Seusai Atlas selesai makan, mereka berdua kembali ke kelas. Jangan sampai terlambat di kelas Bahasa Spanyol Bu Pipit. Tak lama kemudian Bu Pipit masuk ke kelas. Ia meminta murid-murid untuk menyiapkan kertas ulangan.

"Anak-anak siapkan kertas ulangan kalian. Ibu beri waktu satu jam untuk belajar."

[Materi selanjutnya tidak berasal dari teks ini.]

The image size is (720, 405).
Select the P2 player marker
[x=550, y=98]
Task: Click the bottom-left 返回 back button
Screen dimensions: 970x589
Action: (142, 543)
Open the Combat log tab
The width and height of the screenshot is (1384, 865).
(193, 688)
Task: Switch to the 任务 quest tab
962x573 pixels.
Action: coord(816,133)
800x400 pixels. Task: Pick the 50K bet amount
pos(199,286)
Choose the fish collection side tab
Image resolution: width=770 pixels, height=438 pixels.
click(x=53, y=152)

"Percuma belajar enggak bakalan ngerti." Clarin mengembuskan napas panjang dan mengambil buku paket dari tasnya dengan malas. Atlas yang mendengar Clarin mengeluh segera menoleh ke Clarin yang menggerutu. "Segitunya lo," ucap Atlas. Clarin menghela napas panjang, "Kita ini udah penjurusan. Ngapain pake' ditambahin mapel Spanyol. Udah pikiran gue puyeng gara-gara Akuntansi. Ini ditambah pelajaran Spanyol. Harusnya pelajaran Spanyol tetep jadi ekskul. Malah dimasukkin ke mapel wajib. Dikira gampang apa belajar bahasa asing!! Bagus kalau kerja dipraktekkin, kalau kagak ya percuma. Nih, jangan-jangan Bu Pipit nyogok Pak Haryo."

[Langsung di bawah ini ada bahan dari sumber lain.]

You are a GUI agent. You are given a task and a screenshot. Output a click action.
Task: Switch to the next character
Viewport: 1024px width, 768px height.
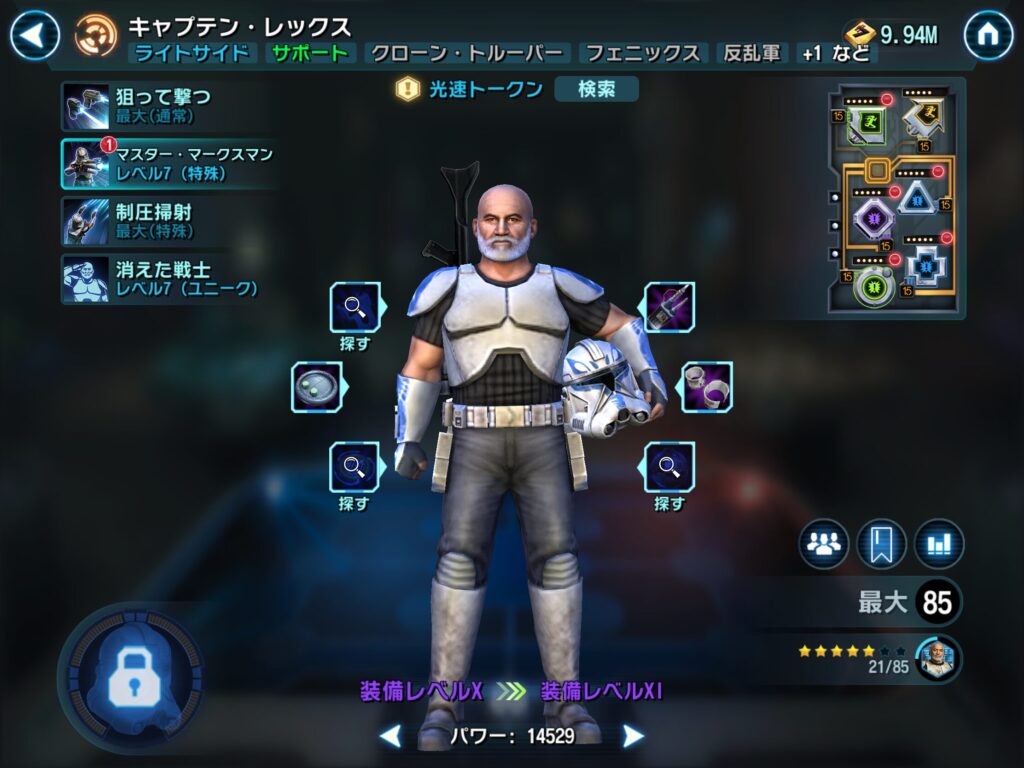[x=633, y=737]
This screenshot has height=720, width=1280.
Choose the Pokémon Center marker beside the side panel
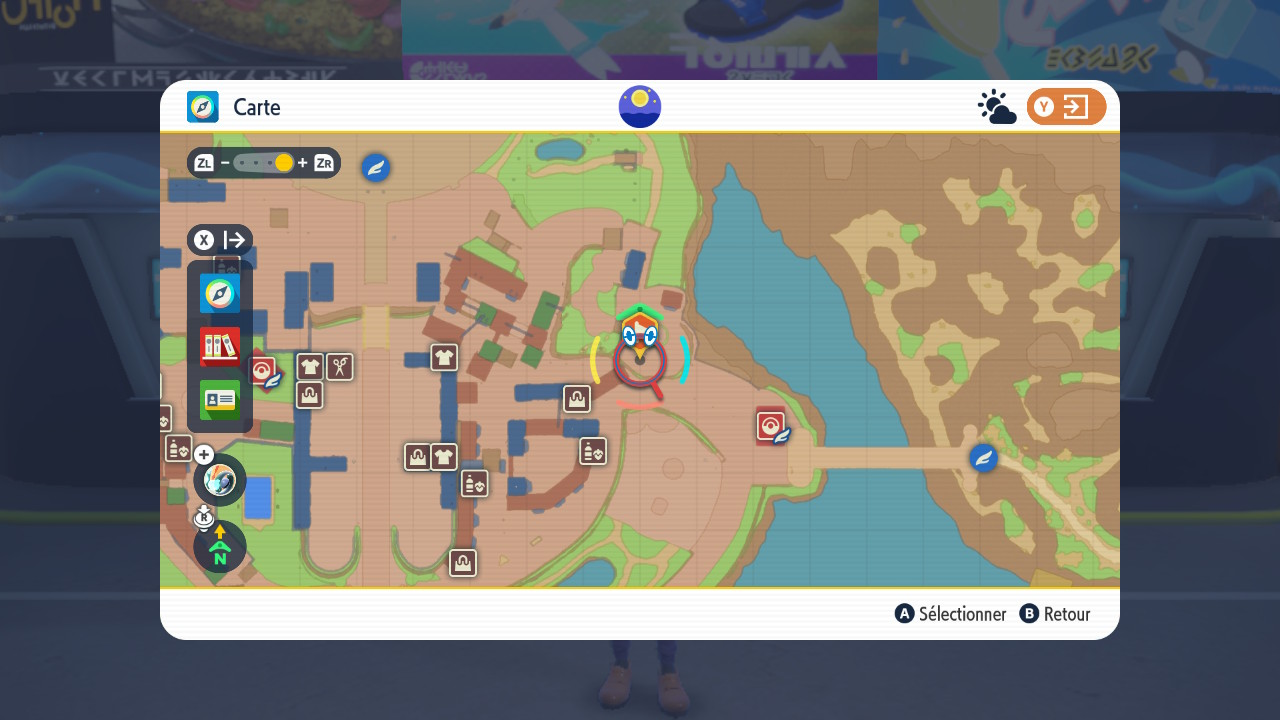[x=263, y=372]
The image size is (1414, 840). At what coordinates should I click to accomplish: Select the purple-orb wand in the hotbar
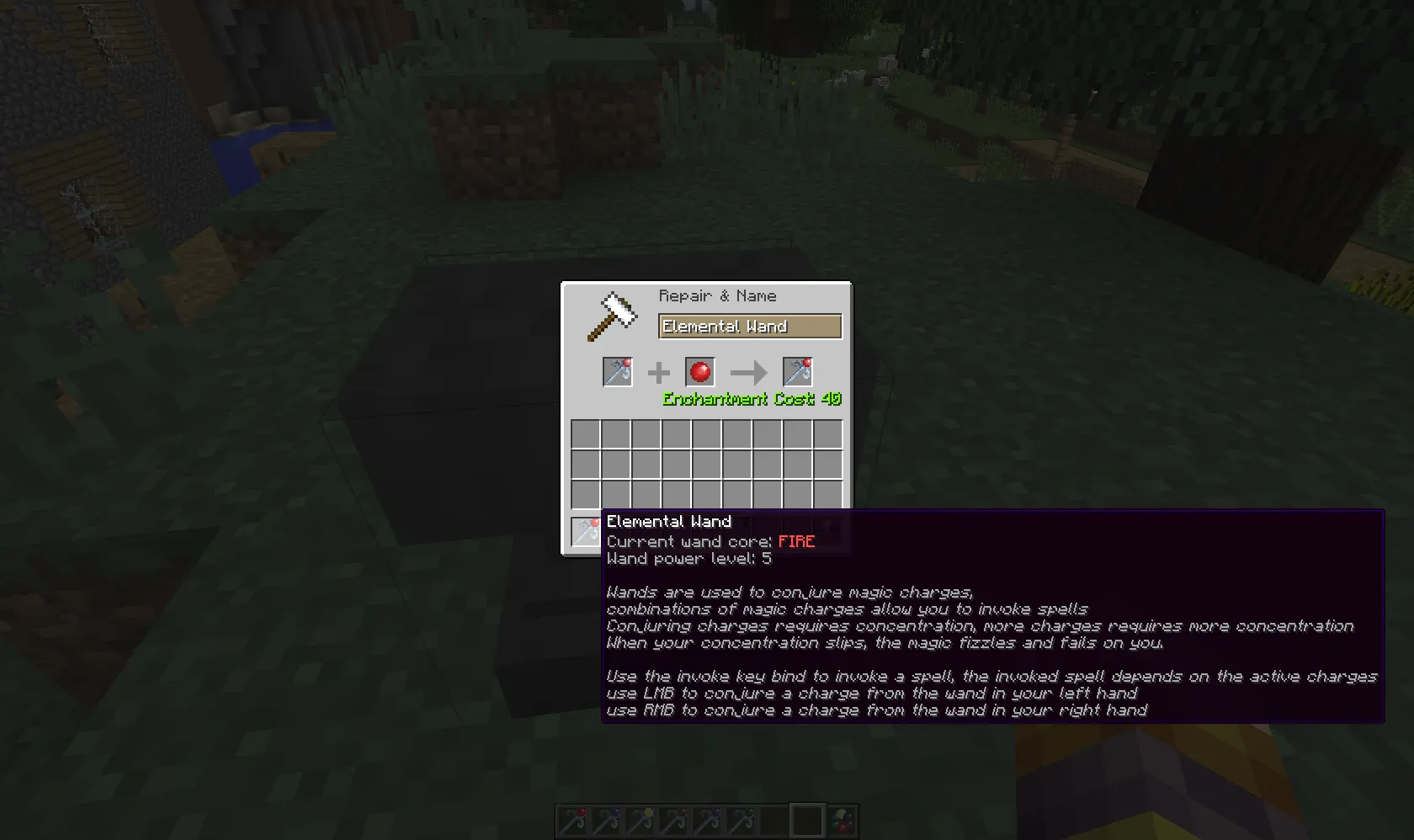(x=708, y=821)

"Nyogok apa'an?" tanya Atlas yang mulai tersenyum-senyum sendiri. Sebentar lagi mereka akan memulai cerita fantasi ciptaan mereka.

"Pake' candle light dinner. Mereka sama-sama jomblo kan," bisik Clarin lirih pada Atlas.

"Hahaha ...," tawa Atlas lepas. Clarin juga ikut tertawa lalu ia menambahkan, "Selesai candle light dinner Pak Haryo ngeluarin jurus mautnya. Sisir ajaib plus kedipan badainya itu."

"Hahaha ...., bener-bener. Habis gitu Bu Pipit ngoceh pake bahasa Spanyol. Terus Pak Haryo bakal manggil translator impor dari Spanyol kelas eksekutif."

"Yo'i. Pas Bu Pipit selese mengoceh dengan Bahasa Spanyol, mereka bakal tatap-tatapan lama," kata Clarin, "kayak gini," Clarin mempraktikkan kata-katanya. Ia melotot lebar-lebar pada Atlas.

"Hahaha ...., persis banget kayak Pak Haryo yang lagi melotot. Jangan lupa pegangan tangannya. Kayak di novel telenovela gitu." Atlas meraih tangan Clarin. Lalu ia menirukan gaya bicara Pak Haryo, "Bu Pipit ..., sudah lama kita kenal. Sebenarnya saya sudah lama memendam perasaan ini, I love you, Bu ..." Atlas menirukan gaya Pak Haryo yang mengeluarkan sisir lalu merapikan rambutnya. Semenit berikutnya, Atlas mengedipkan mata pada Clarin persis seperti yang dilakukan Pak Haryo.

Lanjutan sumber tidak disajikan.